M5S, bus vecchi vanno a fuoco, Regione investa

“Stesso giorno, stesso mese, un anno dopo. Nulla e’ cambiato, solo la sigla dell’azienda: il 29 novembre 2015 era Amt a Voltri, il 29 novembre 2016 e’ Atp a Sottocolle. Nella Liguria dei mezzi pubblici piu’ vecchi d’ Europa, i bus continuano la loro opera spontanea di rottamazione: l’autocombustione”. Lo denuncia mil M5S dopo l’incidente di ieri a un mezzo pubblico nel genovese. “Ma il 7 marzo di quest’anno ci aveva gia’ pensato Amt a rassicurare cittadini e lavoratori con una frase da brivido – spiega in una nota Marco De Ferrari -: ‘Nessuna emergenza, siamo nella media nazionale’. Una dichiarazione che ha dell’ incredibile.

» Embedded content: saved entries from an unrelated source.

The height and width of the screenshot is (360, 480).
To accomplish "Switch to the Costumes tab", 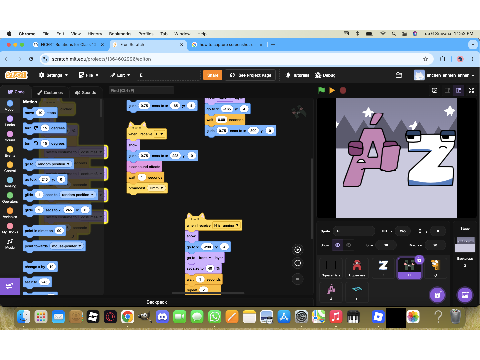I will (x=50, y=92).
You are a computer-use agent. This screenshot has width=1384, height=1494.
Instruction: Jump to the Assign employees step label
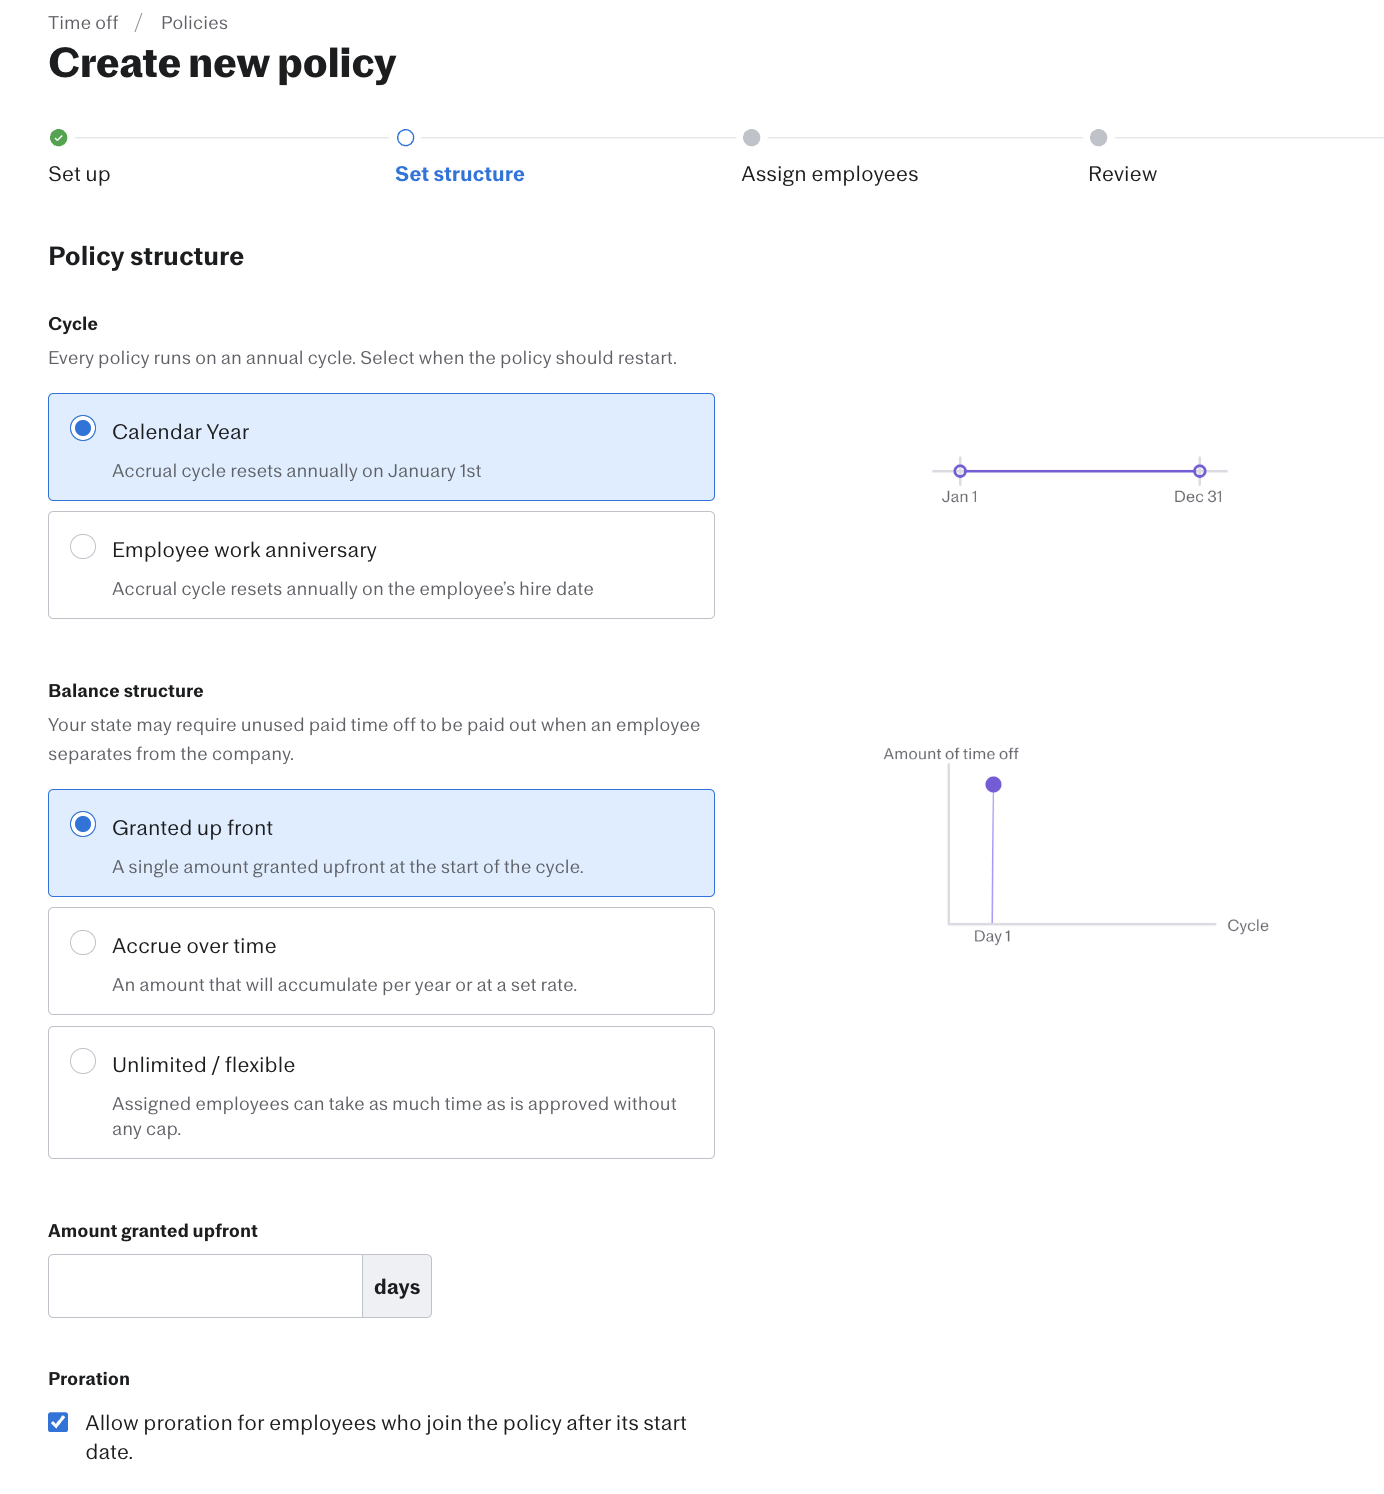(x=829, y=174)
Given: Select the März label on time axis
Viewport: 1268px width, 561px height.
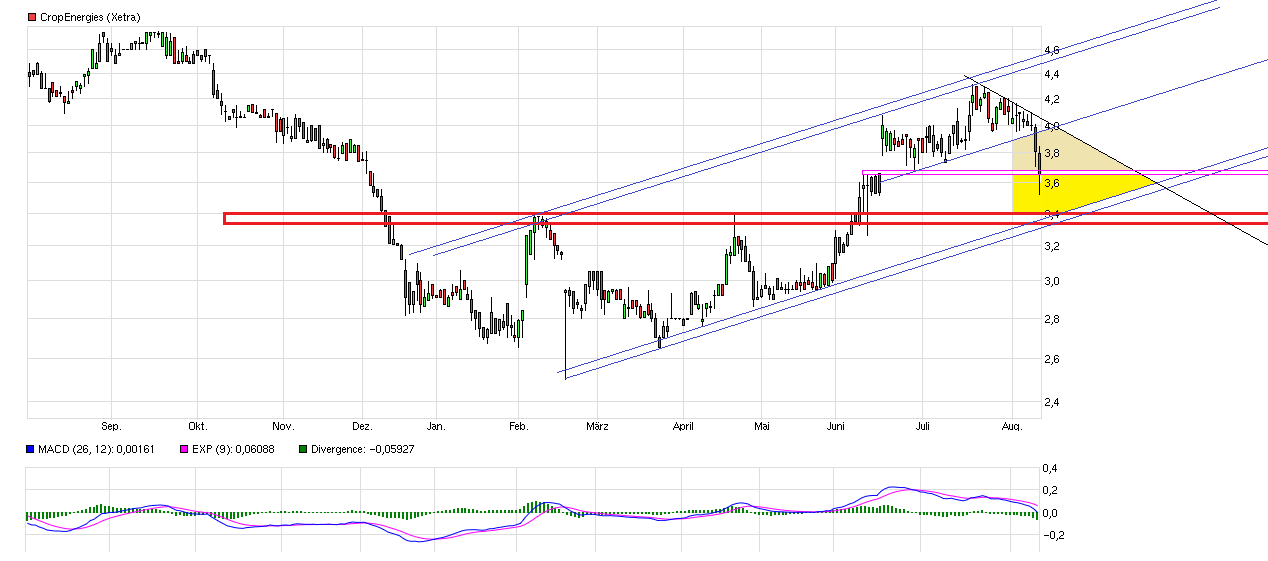Looking at the screenshot, I should point(598,427).

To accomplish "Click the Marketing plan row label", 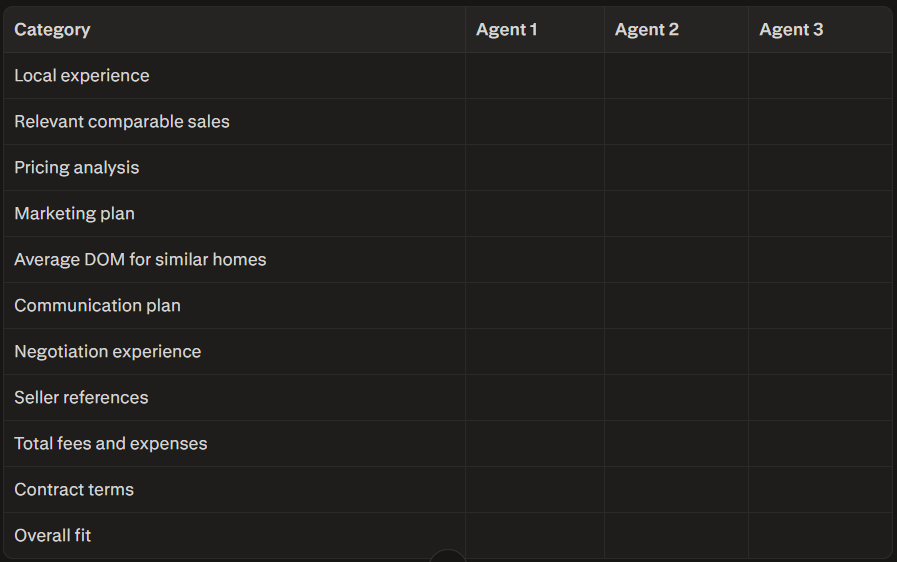I will (x=74, y=213).
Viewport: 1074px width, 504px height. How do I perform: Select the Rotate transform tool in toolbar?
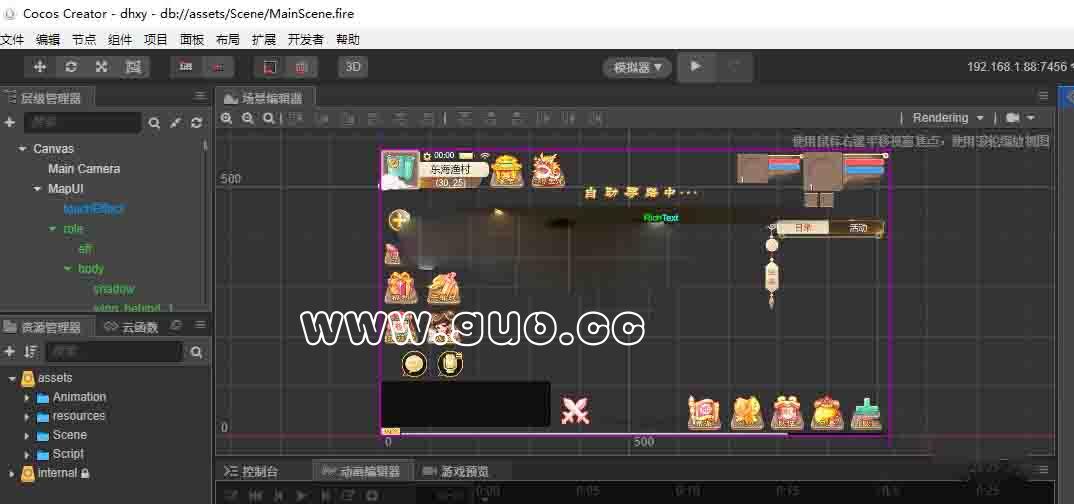pyautogui.click(x=71, y=67)
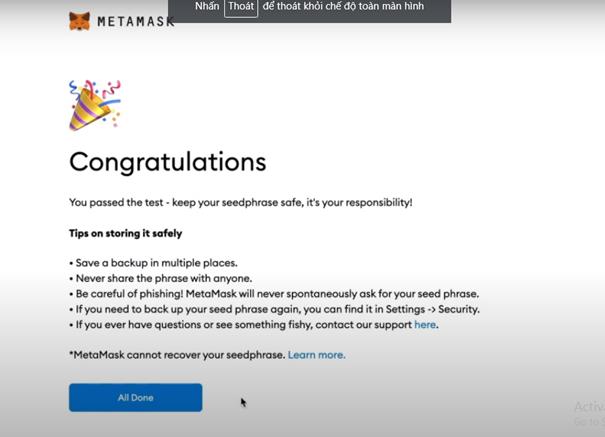Open the support 'here' link

coord(425,325)
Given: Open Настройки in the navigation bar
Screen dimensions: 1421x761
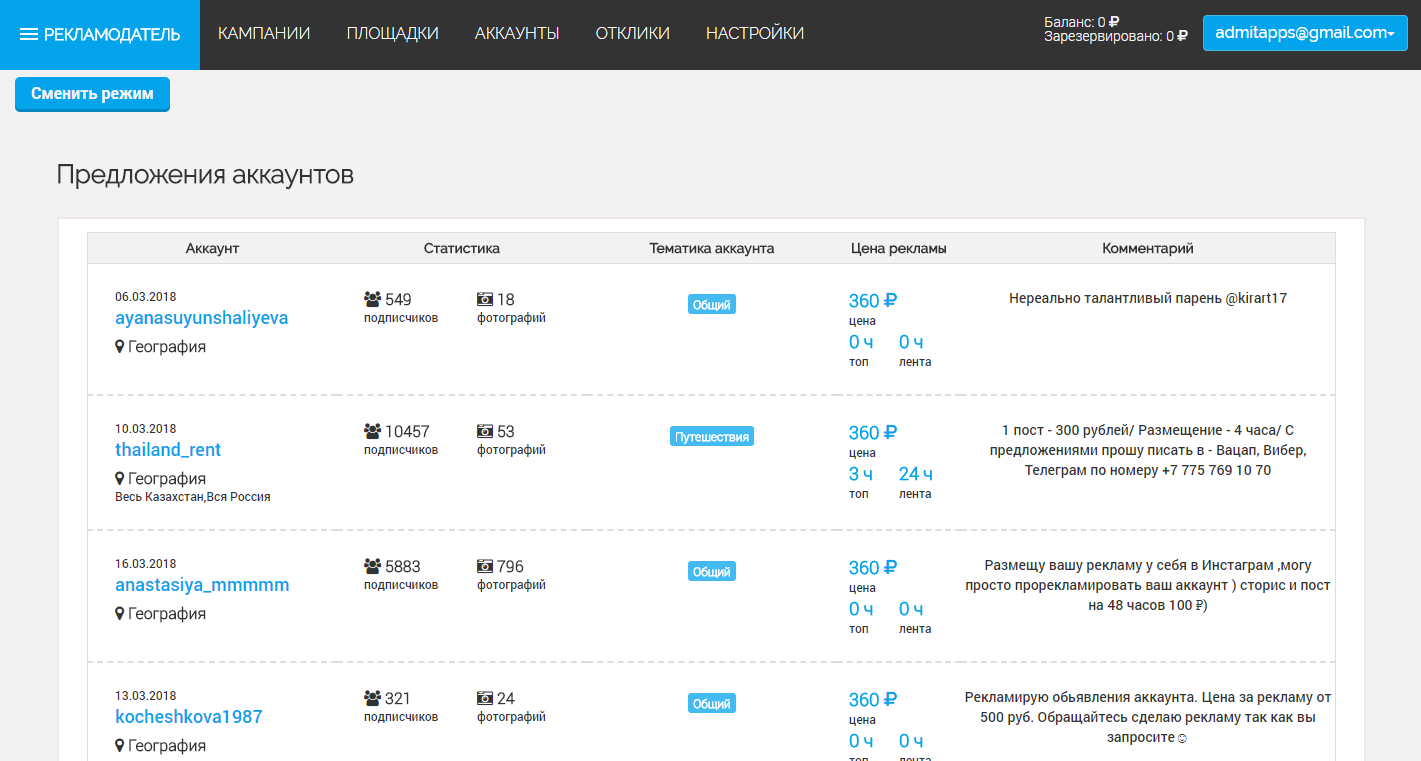Looking at the screenshot, I should coord(755,34).
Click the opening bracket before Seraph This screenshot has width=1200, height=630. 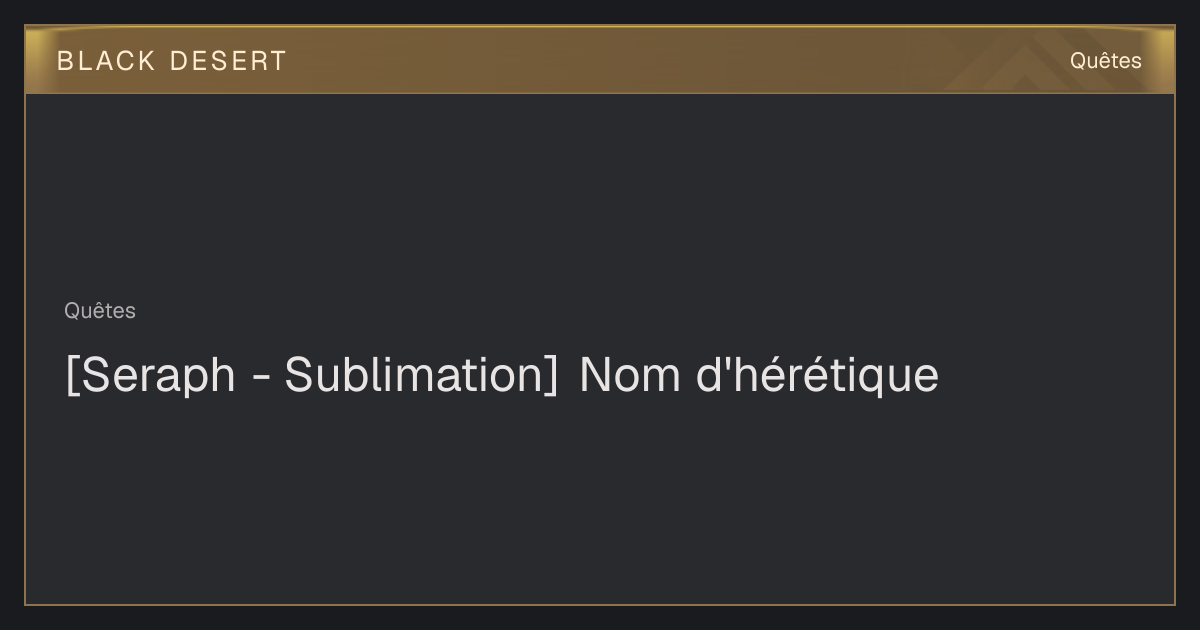pyautogui.click(x=71, y=376)
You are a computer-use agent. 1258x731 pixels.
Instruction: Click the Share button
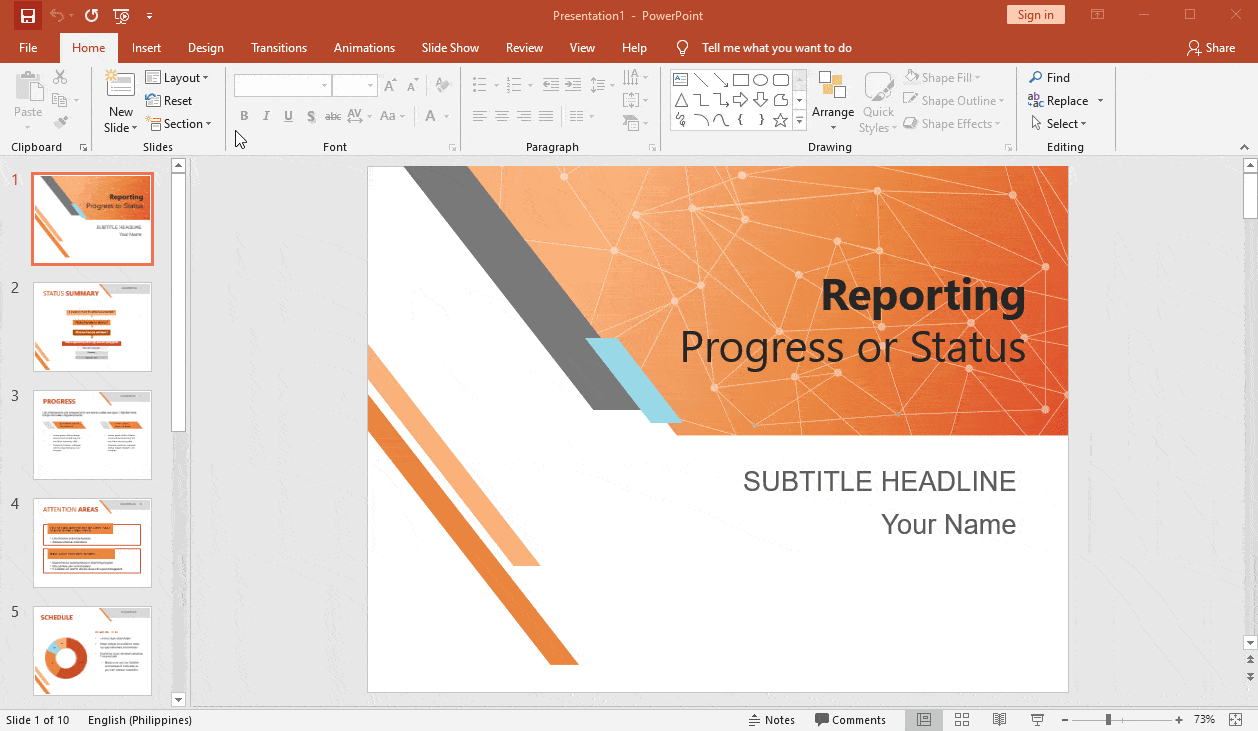point(1210,48)

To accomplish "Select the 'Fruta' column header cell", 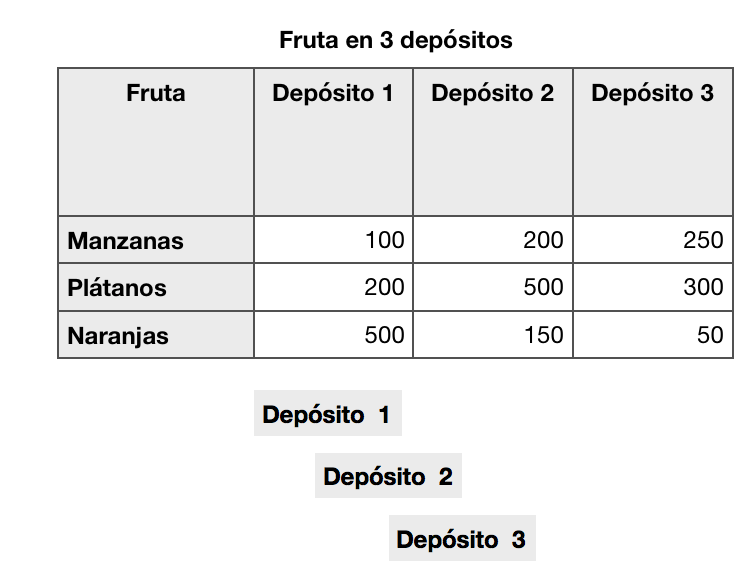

Come se fosse un’attenuante quella di allinearci a un primato negativo nazionale: nella sola Amt 18 roghi tra 2014 e 2015 rappresentano un numero gravissimo di incidenti. In media uno ogni 6 settimane” denuncia il Movimento Cinque Stelle. “Prima che capiti qualche irreparabile disgrazia, occorre che la Regione si assuma le proprie responsabilita’ e investa risorse per una seria gestione in house del trasporto pubblico ligure e dei relativi servizi. Anche per rinnovare concretamente il parco mezzi e portarlo alla media europea in brevissimo tempo. Ma la Giunta Toti il 2 agosto ha preferito modificare in fretta e furia la legge regionale 33/2013 sul trasporto pubblico, contro il parere di tutte le sigle sindacali per favorire la frammentazione del bacino unico in vari lotti in modo da spalancare porte e portoni a eventuali e multiple esternalizzazioni e privatizzazioni nella futura gara del Tpl ligure”.